Wer sich als Journalist in einer „Mission Wahrheit“ zu politischen Interventionen berufen fühlt, erntet natürlich die Häme der dabei Vorgeführten; davor sollte man die Aufklärer schützen. Meinungsfreiheit gibt es nicht in homöopathischen Dosen. Die rechte Agitation unserer Tage bedarf beherzter Antworten. Da kann man auch mal einen groben Keil auf einen groben Klotz setzen. Das vorweg.

Aber die investigativen Posen des David Schraven von CORRECTIV, die strapazieren unsere Geduld. Jetzt hat auch die FAZ wohlüberlegt den Diskussionsstand zu CORRECTIV festgehalten, neulich Jacobs in der SZ, nun Hanfeld. Ausgeruhte journalistische Federn. Der Alleinvertretungsanspruch der NZZ in dem Kontext ist also eitel, aber geschenkt. Man lese diese drei Blätter bürgerlicher Nachdenklichkeit. Was fehlt? Noch immer ist der Elefant im Raum nicht benannt.
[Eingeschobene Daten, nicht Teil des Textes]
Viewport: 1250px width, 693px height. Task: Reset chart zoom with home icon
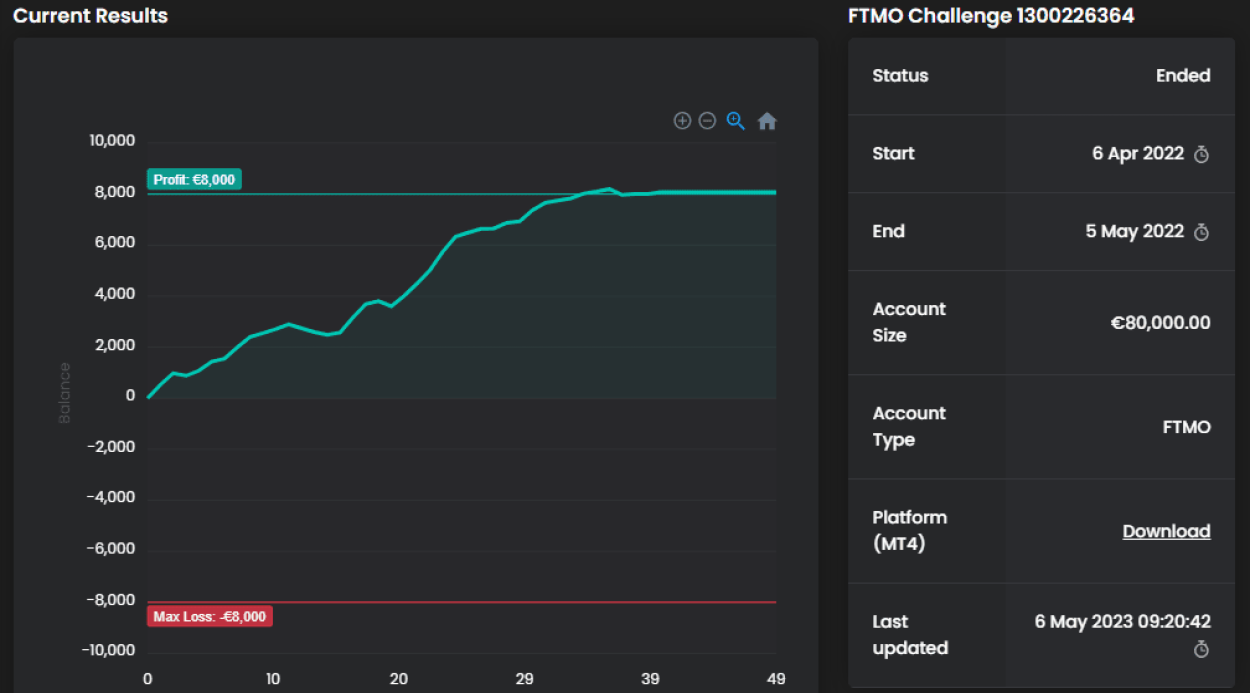767,121
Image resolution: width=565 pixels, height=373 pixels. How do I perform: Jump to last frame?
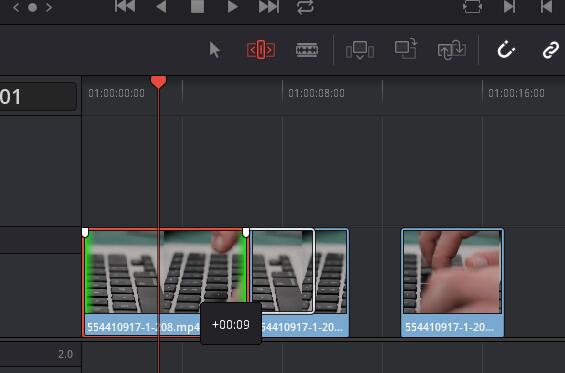pyautogui.click(x=269, y=6)
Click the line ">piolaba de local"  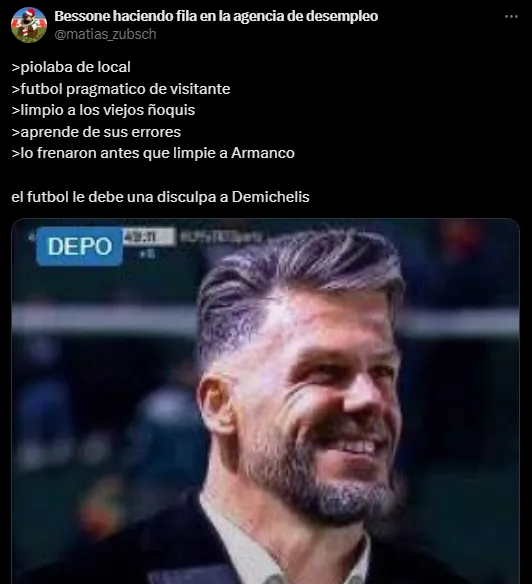click(71, 67)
Eine mit anonymen Spenden und Steuergeldern finanzierte Organisation intransparenter Struktur und definitiver ideologischer Haltung  initiiert einen politischen Aufruhr gegen rechte Parteien, indem sie ihr aus dem Innenministerium zugespielte Informationen zu einem Treffen von Remigrationsideologen dahingehend inszeniert, dass eine faschistische Machtergreifung und ein Völkermord analog der Wannseekonferenz drohe und dies als investigativen Journalismus mit angeblich geheimen Filmdokumenten von der geplanten Deportation deutscher Staatsbürger fremder Herkunft begründet, die nicht präsentiert werden. Der politische Kontext ist ein Kampf gegen Rechts, den die Bundesregierung, jedenfalls das Kanzleramt und das Innenministerium, propagiert hat; dem dient man faktisch.

Was immer daran stimmt oder nicht, es handelt sich begrifflich nicht um JOURNALISMUS, sondern um PR. Auch bei anderen ideologischen Vorsätzen von CORRECTIV agiert diese Organisation als PR-Agentur unter Tarnung als Vierter Gewalt und in selbst bescheinigter Funktion des Gemeinwohls, im Interesse „der Gesellschaft“. Das bekannte Argument des Robespierre; Folgen bekannt.

Selbst wenn man den CORRECTIV-Aktivismus prinzipiell für wünschenswert hält, was der Autor dieser Zeilen tut, ist es begrifflich völlig klar, was hier abgeht, politisches PR im Regierungsauftrag. So viel Ehrlichkeit müsste ertragen können, wer den Mut hat, das Allgemeinwohl für seine politische Intervention zu bemühen. Sonst erholt sich die Mission Wahrheit nämlich nicht von ihrer eigenen Lebenslüge.

Logbuch

DICHTER UND DENKER.

Ich lese gerade die Berlin-Romane eines Gegenwartsdichters, der mit erstaunlicher Wortgewalt auf Dinge anzuspielen weiß, die die Zeitgenossen noch deutlich in Erinnerung haben. Große Sprache, eine Bereicherung zu lesen; und oben drauf die Freude des Wiedererkennens von Zeitgenössischem. Etwa wie er Jens Spahn als Gesundheitsminister verarscht. Was aber ist mit dieser Literatur, wenn künftige Generationen sie in Händen halten, denen diese Erinnerung bereits fehlt? Es ist ja sicher, dass der klebrige Spahn schlicht vergessen wird.

Gestern ein Erlebnis bei Fabrizio, meinem Italiener (Rigatoni mit Speck und Dicken Bohnen, Kalbsleber hauchdünn mit Kartoffelstampf, Cassata in Schnaps). Es stellt sich mir ein Herr vor, den ich als frühen Leser dieses Logbuchs sehr schätze, aber real noch nie getroffen hatte. Mein Leser, die Zweite. Das ist der Lange von der Welle (meint Deutsche Welle). Es gibt hier aber auch den Kurzen von der Welle, den sie auch Dreggers Dreckschleuder nennen. Der Riese ein Mann von Bildung und liberalem Format. Der Giftzwerg ein unangenehmer Rechthaber der klassischen Rechten. Unterschiedlicher können Journalisten nicht sein. Im San Giorgio in der Mommsen dürfen alle sein. Der Lange ist mir lieber.

Spaß an diesen Worten kann man eigentlich nur haben, wenn man noch weiß, wer Dr. Alfred Dregger war, der schon AfD konnte, als diese noch in der hessischen CDU schlummerte. Wem das fehlt, dem fehlt halt was. Oder dieser Art von anspielender Literatur. Sie hat etwas von der Vergänglichkeit des Kabaretts. Große Literatur braucht ihrem Wesen nach mehr als die Anspielung auf den Moment. Jetzt fällt mir ein, der Pimpf war Intendant bei der Welle, der Titan Chefredakteur, sicher zu unterschiedlichen Zeiten. Die angeberische Dreckschleuder hatte das nämlich an seiner Berliner Klingel stehen: „Intendant“. Seine Spesen zahlte damals ein Stadtwerk. Aber wen interessiert das heute noch?

Wem große Literatur nicht gegeben, der muss sich auf das Tagebuchschreiben bescheiden. Logbuch ist vielleicht auch eine Lösung.